Even Salesforce is like this, is there still hope for the SaaS track?
Author:Loud Time:2022.09.05

Author | Chen Wenqi
The "SaaS originator", which is regarded by many SaaS companies as the target of the benchmark and the industry ceiling, is encountering unprecedented challenges.
Recently, Salesforce released the second quarter of fiscal year (as of July 31) in fiscal year. Although revenue and earnings per share were expected to be super Wall Street this year, Salesforce's stock price fell 7%during the extension of the transaction on that day. Since this year, Salesforce's stock price has fallen 37%.
In the financial report, many data show a dangerous signal:
FY2023Q2, its revenue rose slightly, and its net profit plummeted: Salesforceq's quarterly revenue was US $ 7.72 billion, an increase of 22%year -on -year, and its net profit was 68 million US dollars, a decrease of 87%compared with US $ 535 million in the same period last year.

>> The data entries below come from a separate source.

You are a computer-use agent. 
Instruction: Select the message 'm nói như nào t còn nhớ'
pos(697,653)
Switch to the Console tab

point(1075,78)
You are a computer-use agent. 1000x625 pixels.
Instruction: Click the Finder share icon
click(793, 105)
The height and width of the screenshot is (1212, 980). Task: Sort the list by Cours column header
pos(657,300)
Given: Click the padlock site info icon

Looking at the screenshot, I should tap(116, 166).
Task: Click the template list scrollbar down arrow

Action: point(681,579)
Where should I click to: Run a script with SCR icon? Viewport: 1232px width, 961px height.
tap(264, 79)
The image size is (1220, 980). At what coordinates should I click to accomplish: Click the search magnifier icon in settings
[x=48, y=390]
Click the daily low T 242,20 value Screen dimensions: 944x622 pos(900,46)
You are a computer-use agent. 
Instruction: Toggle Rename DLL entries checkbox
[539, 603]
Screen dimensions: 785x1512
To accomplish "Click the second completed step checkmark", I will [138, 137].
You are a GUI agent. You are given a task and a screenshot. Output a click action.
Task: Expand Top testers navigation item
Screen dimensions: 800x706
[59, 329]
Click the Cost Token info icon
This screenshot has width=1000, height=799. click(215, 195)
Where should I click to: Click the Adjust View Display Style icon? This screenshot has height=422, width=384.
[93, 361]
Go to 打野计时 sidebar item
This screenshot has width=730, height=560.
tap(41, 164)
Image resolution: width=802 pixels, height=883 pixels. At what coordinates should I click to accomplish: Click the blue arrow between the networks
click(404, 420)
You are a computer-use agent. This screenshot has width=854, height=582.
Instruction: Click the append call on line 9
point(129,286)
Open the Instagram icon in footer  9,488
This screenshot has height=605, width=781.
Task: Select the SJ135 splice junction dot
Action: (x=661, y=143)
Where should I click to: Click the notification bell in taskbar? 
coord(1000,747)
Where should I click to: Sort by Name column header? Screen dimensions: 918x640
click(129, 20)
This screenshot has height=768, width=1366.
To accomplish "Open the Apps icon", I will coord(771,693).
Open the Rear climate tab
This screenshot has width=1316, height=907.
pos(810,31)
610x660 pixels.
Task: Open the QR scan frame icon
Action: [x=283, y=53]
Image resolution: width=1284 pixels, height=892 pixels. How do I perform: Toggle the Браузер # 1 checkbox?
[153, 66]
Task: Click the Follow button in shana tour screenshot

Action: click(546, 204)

The second time the annual revenue is expected to be lowered: currently Salesforce is expected to reach US $ 30.9 billion to $ 31 billion (including a negative foreign exchange effect of $ 800 million), and the income per share is US $ 4.71 to $ 4.73. The fiscal season is expected to be US $ 31.7 billion to US $ 31.8 billion, with a profit of $ 4.74 to $ 4.76 per share. Its FY23Q3 is expected to increase by 14%to $ 7.8 billion. According to the S & P Global Market Intelligence data, this will be the fiscal season with the lowest revenue growth rate in the company's history. In addition, Salesforce announced its first stock repurchase plan, with a scale of 10 billion US dollars. During the financial report, the company said that the repurchase plan expressed the company's confidence in business prospects, but obviously, this is more like giving shareholders to shareholders’s shareholders' people. One explanation.
The growth rate of Salesforce's revenue has slowed, the level of profit is not good, and the secondary market has performed poorly. The strategic target of this CRM giant and countless SaaS companies seems to be difficult to reverse the downturn in the short term.
Not only Salesforce, the SaaS industry saw various IPOs and rising valuations last year. This year, it is a collective streamlined. The EMCloud INDEX index of Bessemer in the United States (important indicators in the cloud and SaaS industry) has lost the vigorously running market this year. Turking down, the valuation multiple of the relevant company's valuation has been greatly retracted. For example Falling below the issue price.
What fluctuation factors behind the fast steering, what inspiration can this be given to domestic SaaS companies?

EMCloud Index Index History Performance Source: BESSEMER Official Website
Salesforce does not increase the income?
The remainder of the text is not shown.